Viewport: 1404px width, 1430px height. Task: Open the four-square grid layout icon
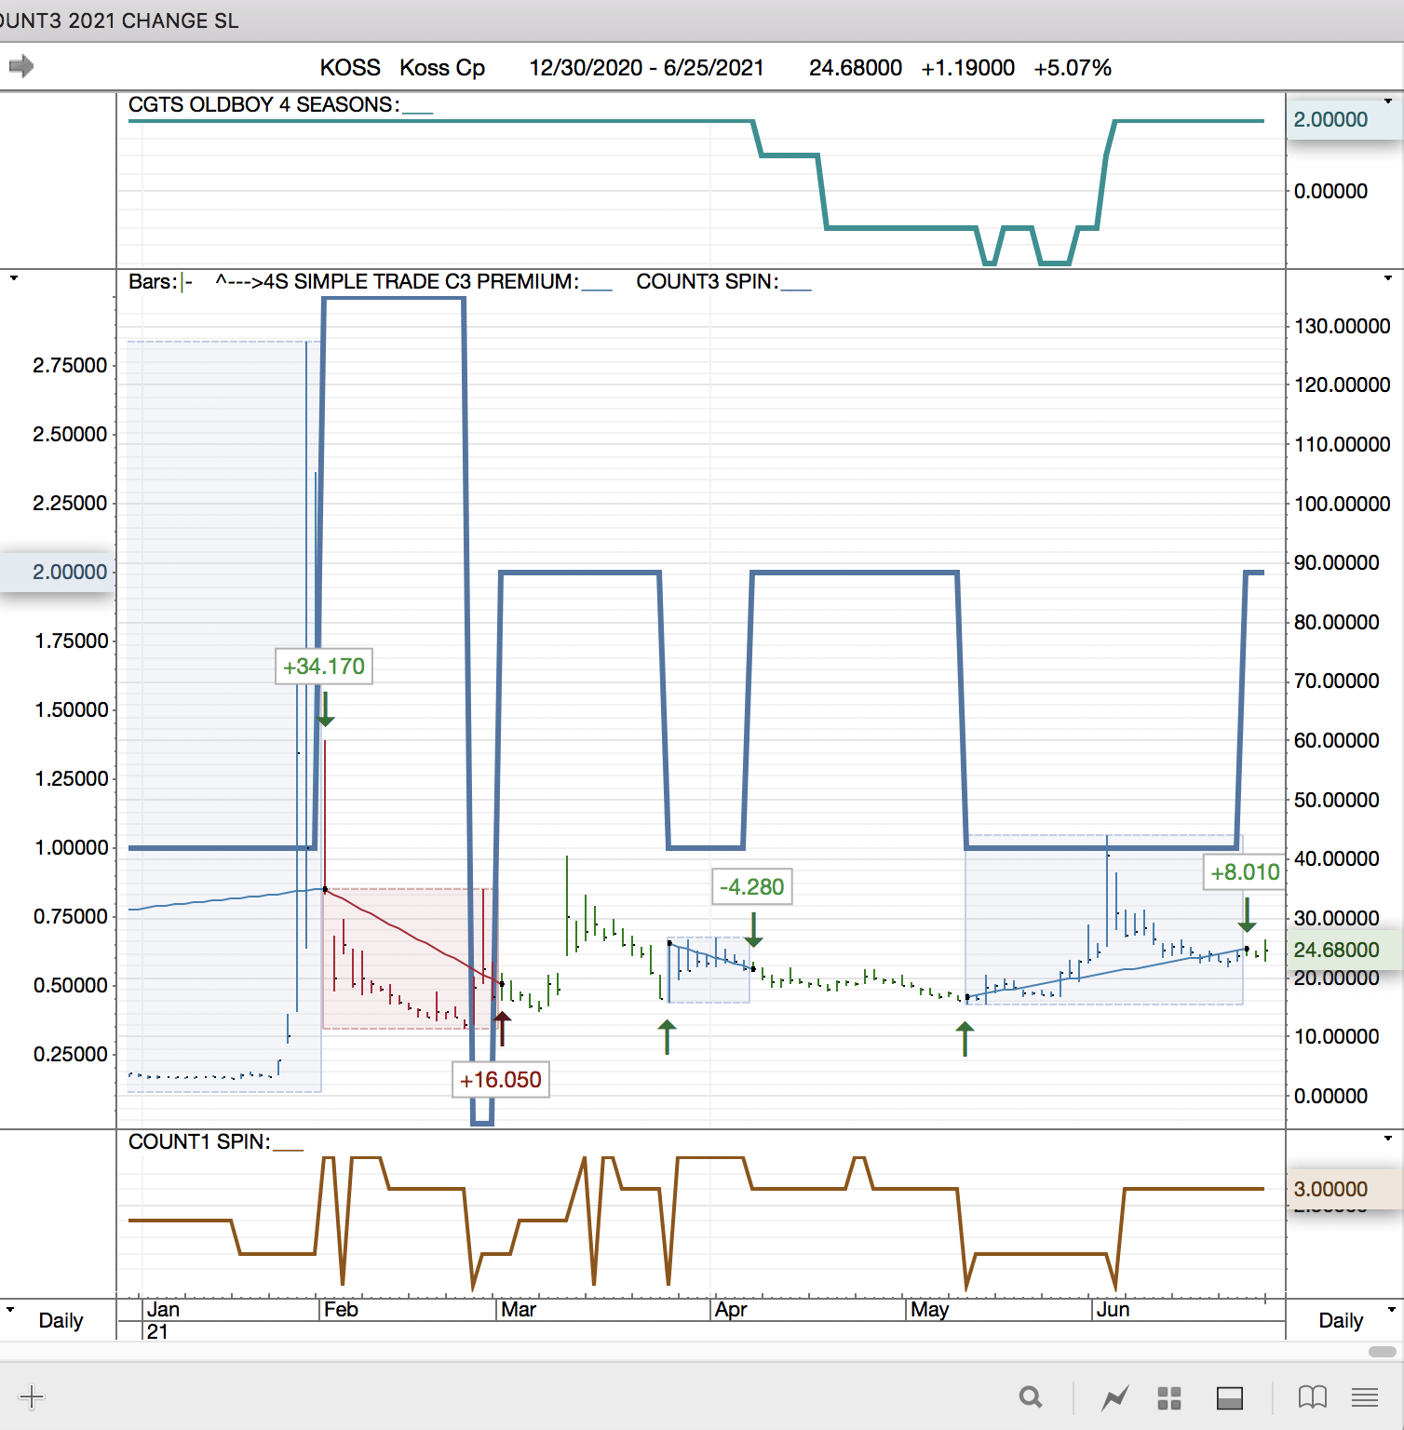pyautogui.click(x=1169, y=1397)
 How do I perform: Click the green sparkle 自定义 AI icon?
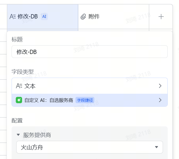click(19, 100)
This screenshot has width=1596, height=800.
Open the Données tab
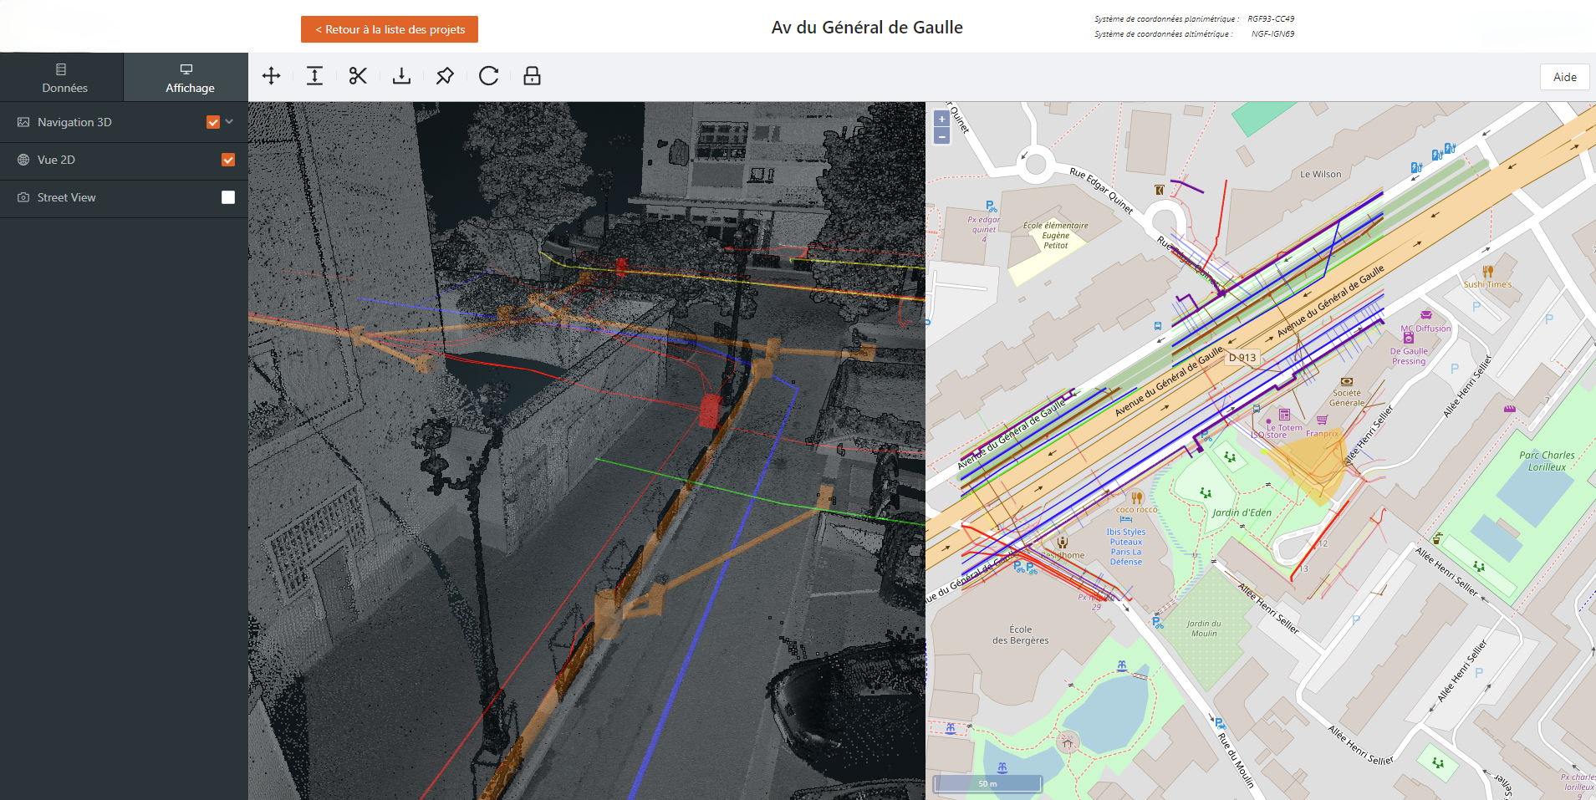point(63,78)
========================================================================
#### DIRECTIONS
Please quote the text of all the records above word for word, leaving out the pictures.

#### TASK RESPONSE
Viewport: 1404px width, 1430px height. Task: Open the four-square grid layout icon
pyautogui.click(x=1169, y=1397)
 How do I perform: Click the green sparkle 自定义 AI icon?
click(19, 100)
This screenshot has width=1596, height=800.
Open the Données tab
point(63,78)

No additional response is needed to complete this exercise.